Les Luscious Jackson ont longtemps été considérées comme des Beastie Boys au féminin. Si ce jugement était un peu rapide et réducteur, il n'était pas totalement infondé. Kate Schellenbach, l'une de leurs membres, avait été en effet le batteur des Beasties, à l'époque du EP Polly Wog Stew, alors qu'ils étaient encore un groupe de punk hardcore. Dix ans plus tard, ces quatre filles blanches deviendraient la première signature du label fondé par les trois mauvais garçons, Grand Royal. Et surtout, de manière plus fondamentale encore, Kate, Jill Cunniff, Gabby Glaser, Vivian Trimble étaient comme eux le produit de ce New-York des années 80, où punks, rappeurs et artistes branchés se côtoyaient au sein d'un même bouillon de culture.
Sorti en 1992, ce premier EP de Luscious Jackson (un nom gag dérivé de celui du joueur de basket Lucious Jackson), était une sorte de cousin féminin de Check Your Head, l'album sorti la même année par les Beasties. Comme lui, et à la manière d'un Beck un peu plus tard, il mêlait de manière inextricable les deux musiques qui avaient influencé les deux groupes, hip-hop et rock alternatif ; deux genres qui, à la même époque, de manière parallèle, atteignaient une popularité inédite et stratosphérique auprès de la classe moyenne blanche américaine.
Les filles rappaient, la plupart du temps. Le premier titre du EP, le single "Let Yourself Get Down", montrait des traces d'égo-trip, et il était en quelque sorte une invitation à la fête, dans la lignée du hip-hop original. Elles appréciaient les collages sonores, l'éclectisme comme avec la guitare flamenco en introduction de "Daughters Of The Kaos", les rythmes heurtés et les sirènes. Elles usaient de boîtes à rythme et de samples. Et elles trouvaient ces derniers chez les artistes attendus, par exemple Funkadelic sur "Life Of Leisure". Ce même funk se trouvait aussi sur l'instrumental "Bam-Bam", qu'on aurait cru sorti tout droit d'un film blaxploitation.

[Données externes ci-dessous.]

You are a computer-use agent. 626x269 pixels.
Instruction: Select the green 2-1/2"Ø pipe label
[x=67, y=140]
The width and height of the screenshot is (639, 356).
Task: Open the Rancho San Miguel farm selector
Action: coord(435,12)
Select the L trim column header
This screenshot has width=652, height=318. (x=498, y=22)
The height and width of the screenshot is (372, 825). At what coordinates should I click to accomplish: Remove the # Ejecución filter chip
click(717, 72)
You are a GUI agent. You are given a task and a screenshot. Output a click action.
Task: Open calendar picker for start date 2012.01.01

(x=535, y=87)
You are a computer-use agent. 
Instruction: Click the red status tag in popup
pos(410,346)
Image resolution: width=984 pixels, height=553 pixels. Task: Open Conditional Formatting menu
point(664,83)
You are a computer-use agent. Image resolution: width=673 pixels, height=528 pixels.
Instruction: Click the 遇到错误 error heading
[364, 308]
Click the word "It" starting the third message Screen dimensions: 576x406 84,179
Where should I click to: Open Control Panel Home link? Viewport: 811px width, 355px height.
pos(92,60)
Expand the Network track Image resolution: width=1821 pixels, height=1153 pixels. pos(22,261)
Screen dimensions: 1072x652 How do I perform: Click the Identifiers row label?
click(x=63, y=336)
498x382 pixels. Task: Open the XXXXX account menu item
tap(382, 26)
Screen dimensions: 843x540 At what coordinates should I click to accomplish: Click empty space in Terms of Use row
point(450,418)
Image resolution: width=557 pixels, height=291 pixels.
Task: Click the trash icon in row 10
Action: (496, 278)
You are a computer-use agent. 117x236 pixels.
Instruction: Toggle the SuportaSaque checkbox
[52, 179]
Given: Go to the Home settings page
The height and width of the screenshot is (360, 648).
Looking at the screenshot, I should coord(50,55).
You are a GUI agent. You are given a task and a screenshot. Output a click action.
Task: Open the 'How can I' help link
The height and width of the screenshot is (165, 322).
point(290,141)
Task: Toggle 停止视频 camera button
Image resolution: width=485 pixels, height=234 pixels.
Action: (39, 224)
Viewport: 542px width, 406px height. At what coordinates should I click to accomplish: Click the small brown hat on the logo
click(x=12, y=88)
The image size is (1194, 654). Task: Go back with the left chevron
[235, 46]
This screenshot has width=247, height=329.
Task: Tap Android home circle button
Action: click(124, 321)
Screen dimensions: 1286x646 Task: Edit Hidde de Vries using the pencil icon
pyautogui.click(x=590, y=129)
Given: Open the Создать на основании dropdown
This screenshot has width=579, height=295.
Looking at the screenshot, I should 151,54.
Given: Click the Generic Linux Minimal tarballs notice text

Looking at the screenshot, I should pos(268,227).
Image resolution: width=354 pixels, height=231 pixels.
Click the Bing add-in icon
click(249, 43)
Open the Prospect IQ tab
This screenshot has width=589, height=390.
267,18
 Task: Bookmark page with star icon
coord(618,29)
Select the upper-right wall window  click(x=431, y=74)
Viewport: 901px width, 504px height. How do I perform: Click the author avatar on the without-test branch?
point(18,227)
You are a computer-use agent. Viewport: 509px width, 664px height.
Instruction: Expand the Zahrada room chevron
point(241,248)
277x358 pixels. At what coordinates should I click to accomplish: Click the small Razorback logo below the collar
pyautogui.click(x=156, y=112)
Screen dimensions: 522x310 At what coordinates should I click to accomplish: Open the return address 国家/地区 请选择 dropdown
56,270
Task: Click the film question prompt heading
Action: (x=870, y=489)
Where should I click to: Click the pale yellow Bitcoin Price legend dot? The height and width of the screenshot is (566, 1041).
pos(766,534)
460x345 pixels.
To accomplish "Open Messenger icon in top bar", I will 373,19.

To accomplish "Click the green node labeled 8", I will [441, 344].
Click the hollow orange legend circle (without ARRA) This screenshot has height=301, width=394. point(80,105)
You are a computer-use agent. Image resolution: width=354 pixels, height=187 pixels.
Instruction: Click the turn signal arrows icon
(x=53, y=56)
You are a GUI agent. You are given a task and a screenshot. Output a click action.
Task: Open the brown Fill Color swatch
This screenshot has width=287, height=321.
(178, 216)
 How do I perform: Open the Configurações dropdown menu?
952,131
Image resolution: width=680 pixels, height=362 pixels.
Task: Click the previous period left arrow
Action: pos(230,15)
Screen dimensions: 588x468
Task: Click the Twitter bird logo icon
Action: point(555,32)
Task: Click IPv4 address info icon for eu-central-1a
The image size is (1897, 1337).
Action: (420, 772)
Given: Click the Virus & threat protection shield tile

Tous ces éléments étaient hip-hop. Mais l'ambiance, les sons de guitare acoustique (voire électrique sur "She Be Wantin It More"), tout comme les harmonies vocales, évoquaient plutôt des horizons pop indé. Et il en était de même des paroles. Même quand les thèmes étaient ceux du rap ("Life Of Leisure" dressait le portrait d'un player, "Daughters Of The Kaos" parlait de violence), les textes étaient moins bavards, les propos étaient moins frontaux, et le parti-pris, subtilement féministe, moquait en quelque sorte la pose machiste de l'homme sur la pochette. En fin de parcours, avec des titres comme "Keep On Rockin' It" et "Satellite", et une fois mis de côté le débit saccadé des couplets, le EP devenait même franchement rock.
Avec le temps, les quatre filles reviendraient à leurs sources pop rock. Elles pencheraient de plus en plus dans cette direction, comme avec leur plus grand succès, le titre "Naked Eye" en 1996, avec Fever In, Fever Ou, le (bon) album d'où il serait issu, ou bien, de manière plus affirmée encore, avec le très raffiné duo Kostars, formé en marge par Vivian Trimble et Jill Cunniff. Mais sur In Search of Manny, un disque qui peut raisonnablement être considéré comme leur meilleur, l'équilibre entre leurs deux influences, symbolisé par ce passage sur "Keep On Rockin' It" où raps et chants se superposaient, était encore parfaitement dosé.